High-temperature Fatigue Property of a W–Mo Type High-speed Steel

Abstract

Fatigue tests of W–Mo type high-speed steel specimens were carried out at 20 and 600°C under various stress amplitudes σ. Fatigue lives of the specimens tested at 20 and 600°C under each amplitude between 1100 and 1400 MPa were identical, but under each amplitude between 700 and 1000 MPa, those of the specimens tested at 600°C were shorter than those at 20°C. Fracture origins of the specimens fatigued at 20°C under all stress amplitudes and at 600°C under σ≧1100 MPa were large aggregates of 10~13 μm, comprising two or three M6C·MC carbides, and those tested at 600°C under σ≦1000 MPa were large isolated M6C·MC carbides of about 8 μm.

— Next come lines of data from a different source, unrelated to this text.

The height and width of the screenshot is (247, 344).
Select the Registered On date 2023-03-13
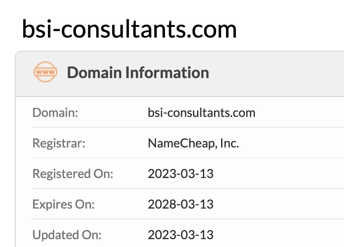[x=181, y=173]

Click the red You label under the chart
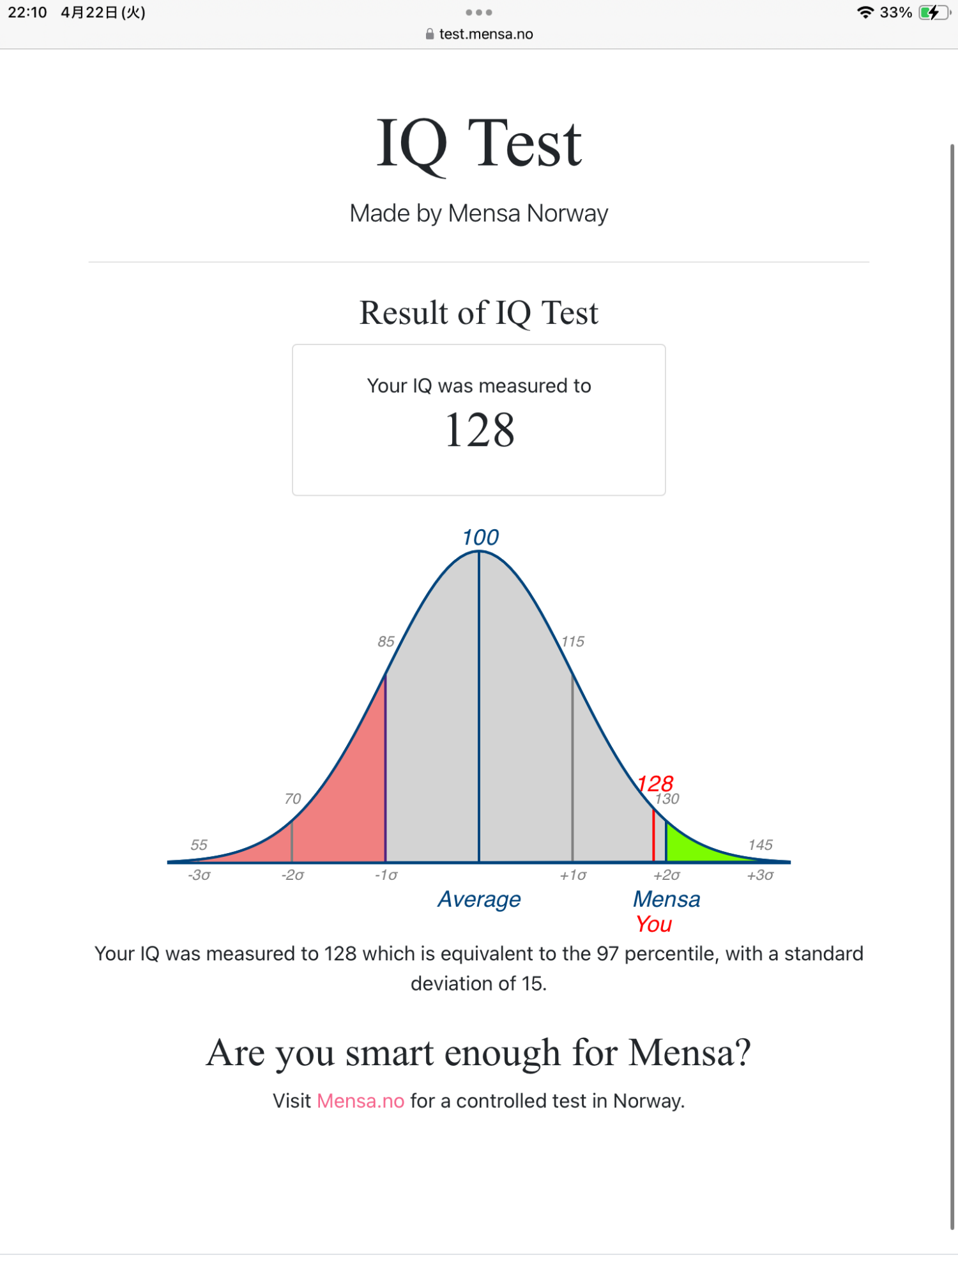[653, 924]
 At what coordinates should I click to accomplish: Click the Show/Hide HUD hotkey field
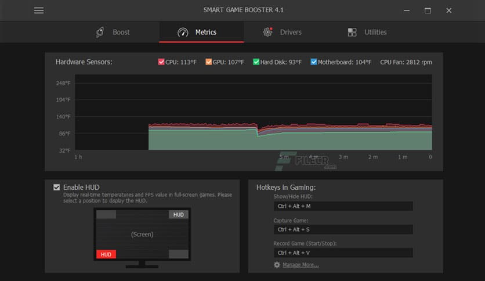pyautogui.click(x=343, y=206)
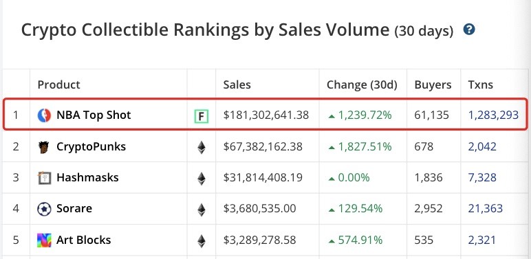This screenshot has height=259, width=531.
Task: Open NBA Top Shot transactions count 1,283,293
Action: tap(493, 115)
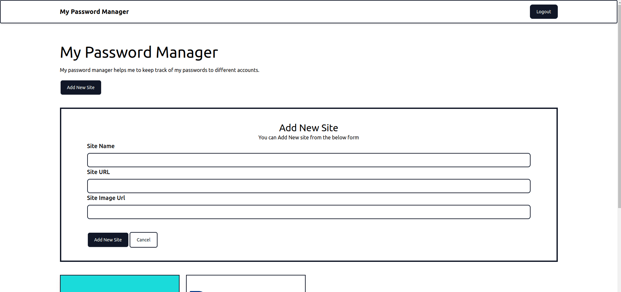
Task: Click the blue logo in the second site card
Action: (x=196, y=291)
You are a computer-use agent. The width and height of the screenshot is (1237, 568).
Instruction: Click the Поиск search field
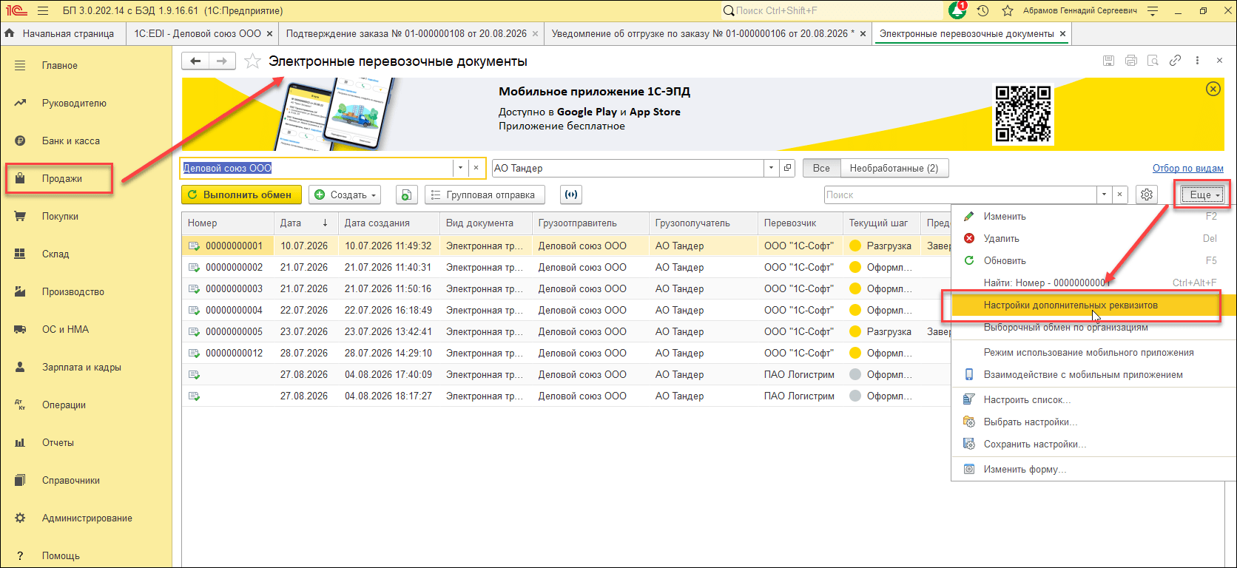(x=960, y=195)
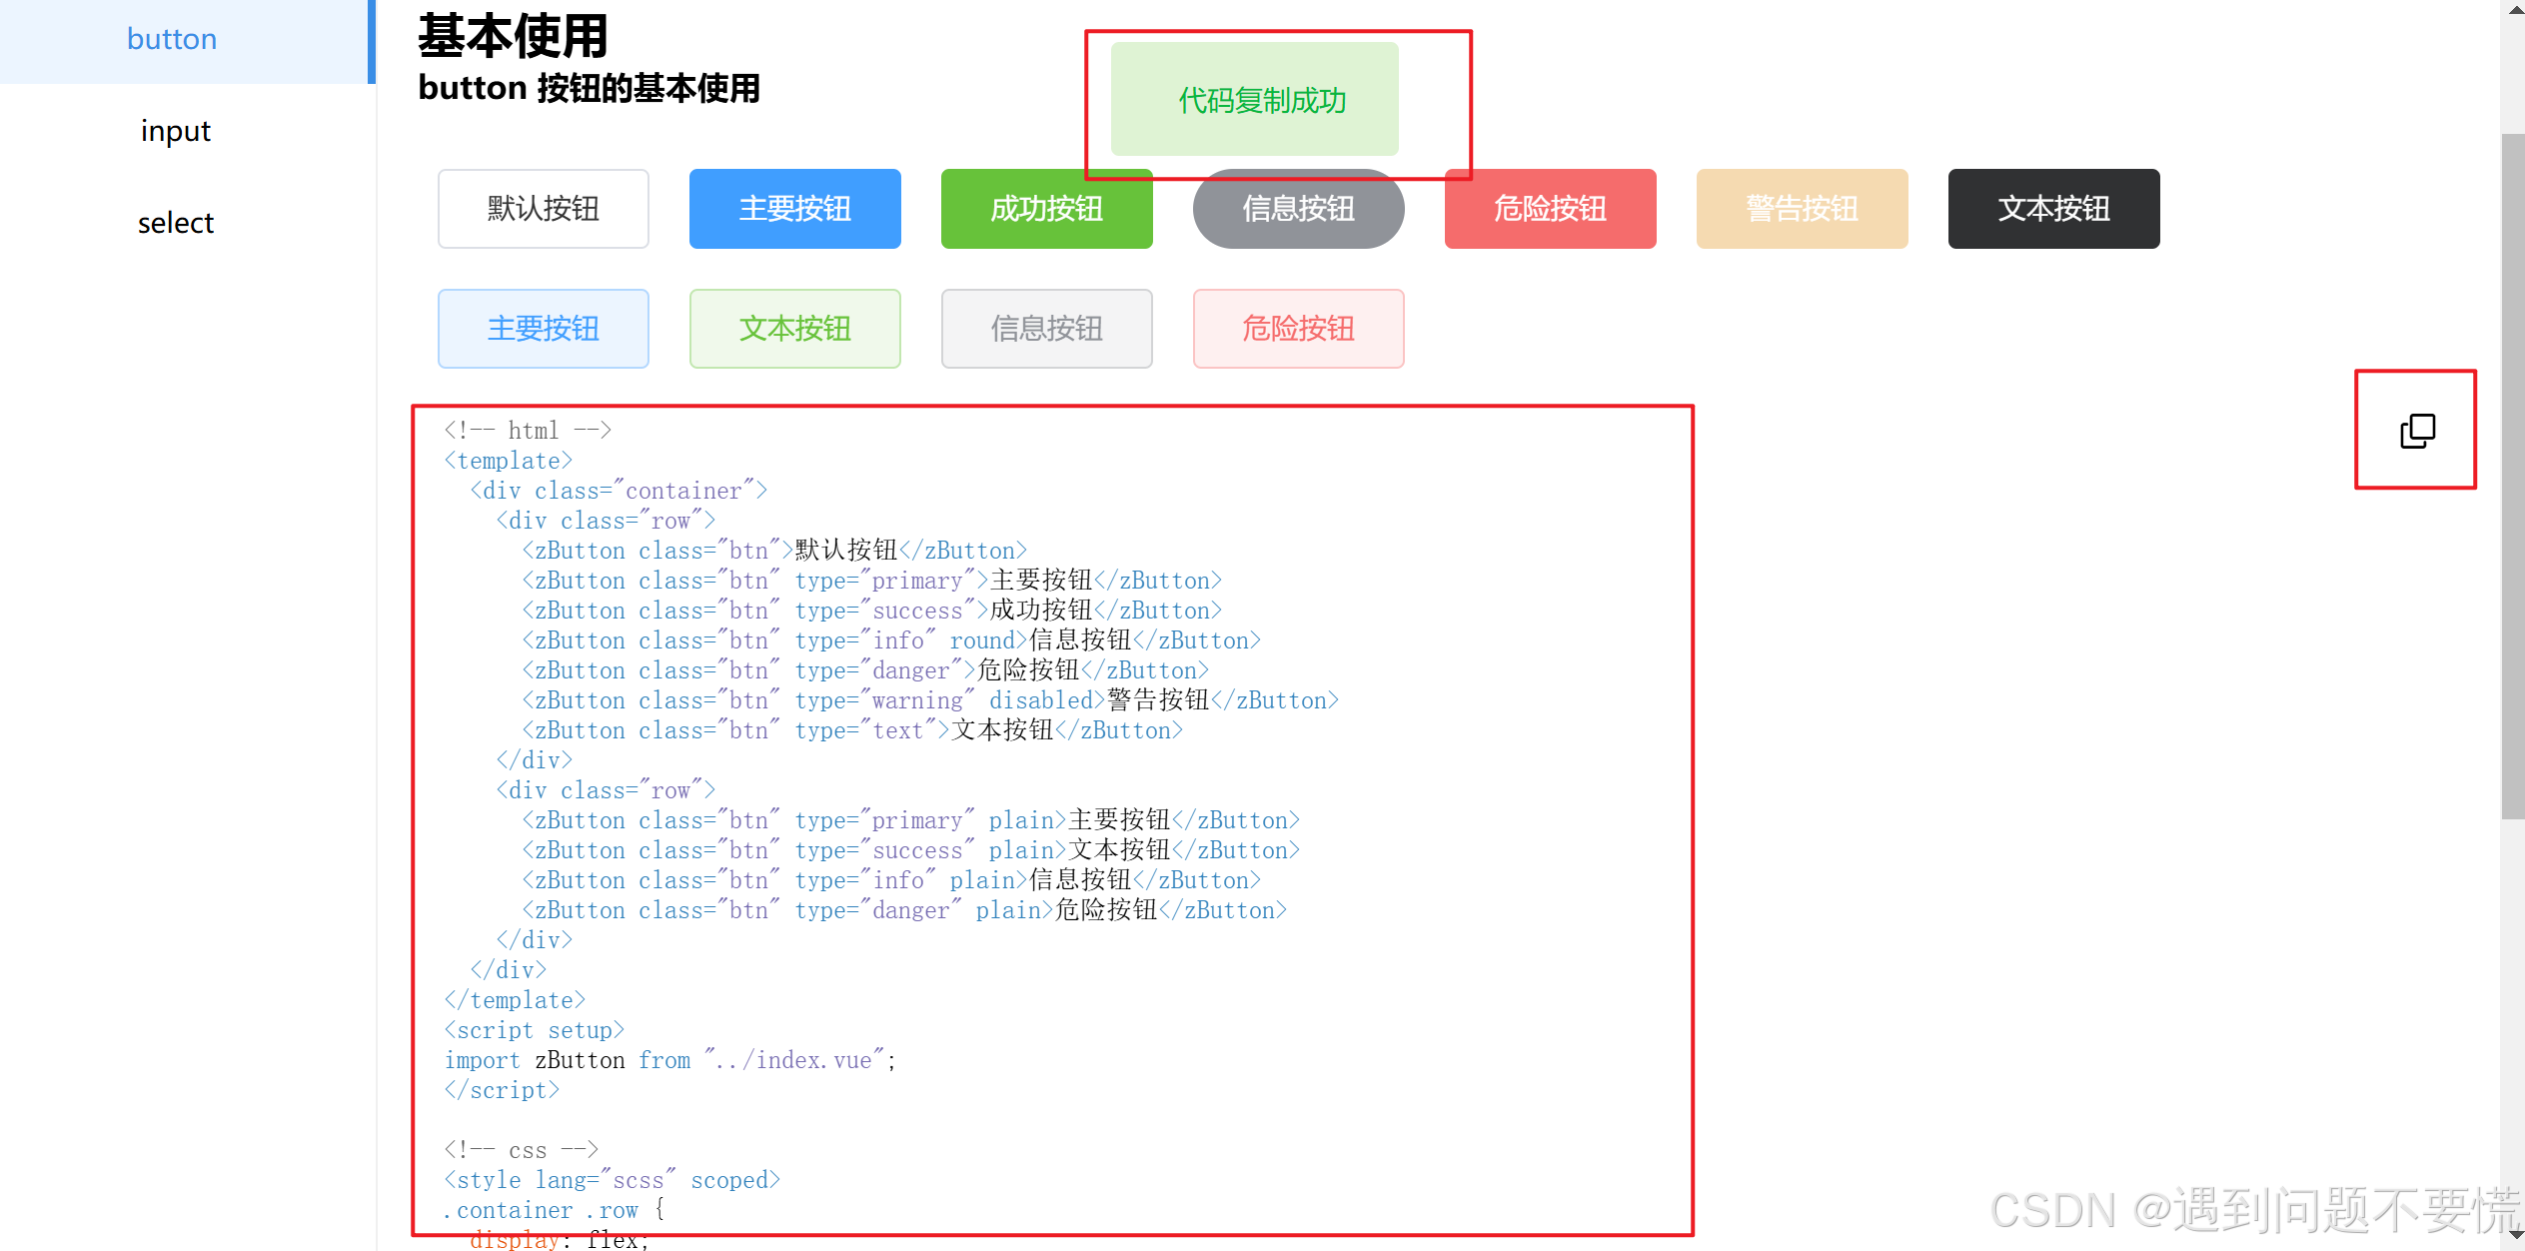Click the disabled 警告按钮 warning button
The image size is (2525, 1251).
pyautogui.click(x=1802, y=209)
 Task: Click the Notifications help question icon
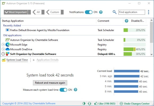(101, 12)
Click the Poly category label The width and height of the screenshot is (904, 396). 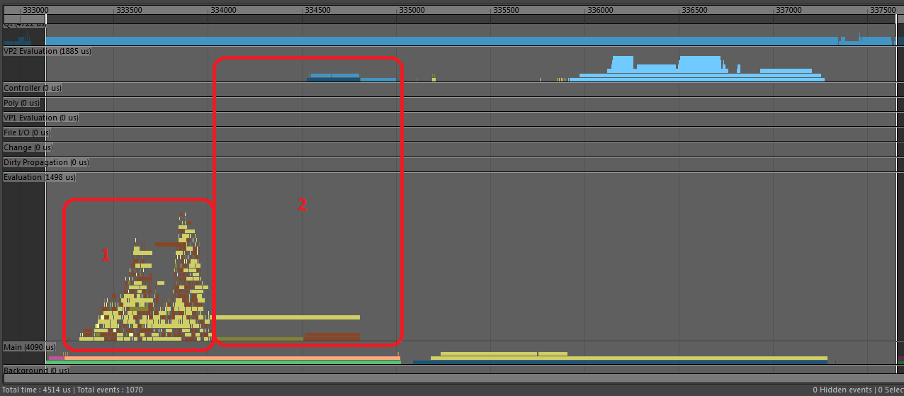pos(22,103)
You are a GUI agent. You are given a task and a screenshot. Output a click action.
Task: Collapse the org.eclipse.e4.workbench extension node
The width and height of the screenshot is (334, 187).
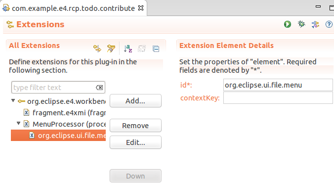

When fatigued at 20°C under all stress amplitudes and at 600°C under σ≧1100 MPa, a crack propagated between two voids, produced by decohesion of the M6C/MC interfaces, in adjacent large two M6C·MC carbides which constitute a carbide aggregate, whereas in the specimens tested at 600°C under σ≦1000 MPa, cracking was initiated from the voids in large isolated M6C·MC carbides of about 8 μm. The fatigue lives of the specimens tested at 600°C under σ≦1000 MPa are shorter because the nucleation of cracks from isolated M6C·MC carbides occurs more rapidly than that of cracks in large M6C·MC carbide aggregates.